AIM OF THE TASK: Copy exactly the lines of the records below, and only those lines, beginning with the line that contains "853x512 pixels." and ending with the line that contains "You are a computer-use agent.".

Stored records
"""
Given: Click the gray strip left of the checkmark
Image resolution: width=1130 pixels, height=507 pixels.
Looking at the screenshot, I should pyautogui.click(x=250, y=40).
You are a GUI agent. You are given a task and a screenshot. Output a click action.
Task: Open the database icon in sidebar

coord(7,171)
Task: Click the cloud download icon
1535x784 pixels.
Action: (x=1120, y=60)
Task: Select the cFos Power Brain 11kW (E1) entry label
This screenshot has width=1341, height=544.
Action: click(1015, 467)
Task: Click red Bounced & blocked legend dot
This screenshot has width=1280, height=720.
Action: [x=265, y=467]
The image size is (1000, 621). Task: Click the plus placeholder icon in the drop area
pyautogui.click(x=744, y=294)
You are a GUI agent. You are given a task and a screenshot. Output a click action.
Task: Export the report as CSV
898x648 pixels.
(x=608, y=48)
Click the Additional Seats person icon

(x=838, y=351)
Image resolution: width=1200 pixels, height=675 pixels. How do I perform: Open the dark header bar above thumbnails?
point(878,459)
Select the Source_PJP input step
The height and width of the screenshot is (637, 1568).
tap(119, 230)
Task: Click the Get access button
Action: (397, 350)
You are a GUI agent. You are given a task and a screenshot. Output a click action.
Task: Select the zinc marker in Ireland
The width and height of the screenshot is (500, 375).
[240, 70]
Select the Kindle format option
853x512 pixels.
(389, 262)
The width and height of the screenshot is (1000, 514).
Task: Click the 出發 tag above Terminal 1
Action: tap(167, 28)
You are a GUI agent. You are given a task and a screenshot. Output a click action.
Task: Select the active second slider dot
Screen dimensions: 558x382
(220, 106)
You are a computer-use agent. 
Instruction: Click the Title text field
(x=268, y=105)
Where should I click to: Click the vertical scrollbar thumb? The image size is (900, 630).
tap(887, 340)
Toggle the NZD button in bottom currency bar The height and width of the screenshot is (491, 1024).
"""
TASK OUTPUT:
853x512 pixels.
(389, 262)
The width and height of the screenshot is (1000, 514).
Task: Click the 出發 tag above Terminal 1
Action: tap(167, 28)
You are a GUI agent. You are given a task and a screenshot. Output a click action.
Task: Select the active second slider dot
Screen dimensions: 558x382
(220, 106)
You are a computer-use agent. 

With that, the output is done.